## THE PROBLEM
Find each line in the data that contains the word "button" and copy those lines.

## DATA ENTRIES
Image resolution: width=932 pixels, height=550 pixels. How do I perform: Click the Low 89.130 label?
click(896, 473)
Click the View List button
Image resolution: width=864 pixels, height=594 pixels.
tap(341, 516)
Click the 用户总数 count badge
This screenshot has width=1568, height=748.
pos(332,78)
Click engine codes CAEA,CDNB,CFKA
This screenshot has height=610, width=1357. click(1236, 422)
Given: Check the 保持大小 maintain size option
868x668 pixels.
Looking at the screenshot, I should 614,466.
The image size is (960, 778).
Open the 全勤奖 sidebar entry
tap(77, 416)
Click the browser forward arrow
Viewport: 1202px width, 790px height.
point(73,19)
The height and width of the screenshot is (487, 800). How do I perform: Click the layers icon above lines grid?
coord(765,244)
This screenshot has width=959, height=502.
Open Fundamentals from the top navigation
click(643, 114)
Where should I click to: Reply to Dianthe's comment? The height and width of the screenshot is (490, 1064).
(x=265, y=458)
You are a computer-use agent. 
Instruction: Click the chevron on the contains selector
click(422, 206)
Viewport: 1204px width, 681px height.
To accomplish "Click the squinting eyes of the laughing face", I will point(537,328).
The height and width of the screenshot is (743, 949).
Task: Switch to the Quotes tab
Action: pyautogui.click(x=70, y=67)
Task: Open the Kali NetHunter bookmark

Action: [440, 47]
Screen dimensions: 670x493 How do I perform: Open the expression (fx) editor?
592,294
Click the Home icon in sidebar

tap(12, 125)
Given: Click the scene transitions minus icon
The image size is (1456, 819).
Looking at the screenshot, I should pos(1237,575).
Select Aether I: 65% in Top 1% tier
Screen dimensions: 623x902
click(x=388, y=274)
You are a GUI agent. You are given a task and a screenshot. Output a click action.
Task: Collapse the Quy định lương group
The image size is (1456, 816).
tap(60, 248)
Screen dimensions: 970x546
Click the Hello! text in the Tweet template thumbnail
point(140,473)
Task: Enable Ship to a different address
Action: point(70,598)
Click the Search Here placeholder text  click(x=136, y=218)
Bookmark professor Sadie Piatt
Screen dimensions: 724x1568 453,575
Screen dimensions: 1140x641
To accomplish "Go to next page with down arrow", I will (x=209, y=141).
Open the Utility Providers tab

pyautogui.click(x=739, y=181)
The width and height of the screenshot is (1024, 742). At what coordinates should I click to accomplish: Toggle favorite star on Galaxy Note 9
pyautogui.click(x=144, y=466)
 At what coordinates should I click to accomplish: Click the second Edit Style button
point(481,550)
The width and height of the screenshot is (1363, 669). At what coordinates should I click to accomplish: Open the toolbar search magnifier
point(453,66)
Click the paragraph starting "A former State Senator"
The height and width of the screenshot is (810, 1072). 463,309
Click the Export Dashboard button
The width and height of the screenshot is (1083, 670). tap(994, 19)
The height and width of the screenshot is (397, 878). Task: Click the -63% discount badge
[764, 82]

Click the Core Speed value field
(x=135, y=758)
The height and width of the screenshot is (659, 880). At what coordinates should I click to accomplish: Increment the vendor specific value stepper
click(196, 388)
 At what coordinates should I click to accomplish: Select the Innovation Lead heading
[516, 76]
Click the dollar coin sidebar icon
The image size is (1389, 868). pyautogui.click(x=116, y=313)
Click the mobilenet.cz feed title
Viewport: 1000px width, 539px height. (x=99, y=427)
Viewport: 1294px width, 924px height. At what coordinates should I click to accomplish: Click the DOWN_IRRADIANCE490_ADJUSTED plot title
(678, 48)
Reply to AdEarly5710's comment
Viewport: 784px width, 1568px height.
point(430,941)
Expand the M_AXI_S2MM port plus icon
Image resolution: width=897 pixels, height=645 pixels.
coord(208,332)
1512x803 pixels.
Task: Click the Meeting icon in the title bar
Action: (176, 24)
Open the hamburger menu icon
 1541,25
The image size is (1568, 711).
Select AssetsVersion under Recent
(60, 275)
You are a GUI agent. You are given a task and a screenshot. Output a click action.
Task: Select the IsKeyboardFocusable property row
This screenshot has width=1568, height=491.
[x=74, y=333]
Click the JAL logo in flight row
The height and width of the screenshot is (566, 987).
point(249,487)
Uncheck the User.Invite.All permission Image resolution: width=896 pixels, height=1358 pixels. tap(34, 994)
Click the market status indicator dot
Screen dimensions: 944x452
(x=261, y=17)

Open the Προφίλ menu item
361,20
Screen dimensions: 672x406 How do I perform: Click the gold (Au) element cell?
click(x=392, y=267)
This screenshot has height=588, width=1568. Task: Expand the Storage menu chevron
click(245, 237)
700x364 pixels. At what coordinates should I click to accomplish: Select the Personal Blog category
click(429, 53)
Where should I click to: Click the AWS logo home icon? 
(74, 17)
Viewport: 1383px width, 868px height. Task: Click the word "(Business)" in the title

## RESPONSE TO THE EXERCISE
Click the View List button
 At what coordinates should I click to accomplish: Click the second Edit Style button
Click the Export Dashboard button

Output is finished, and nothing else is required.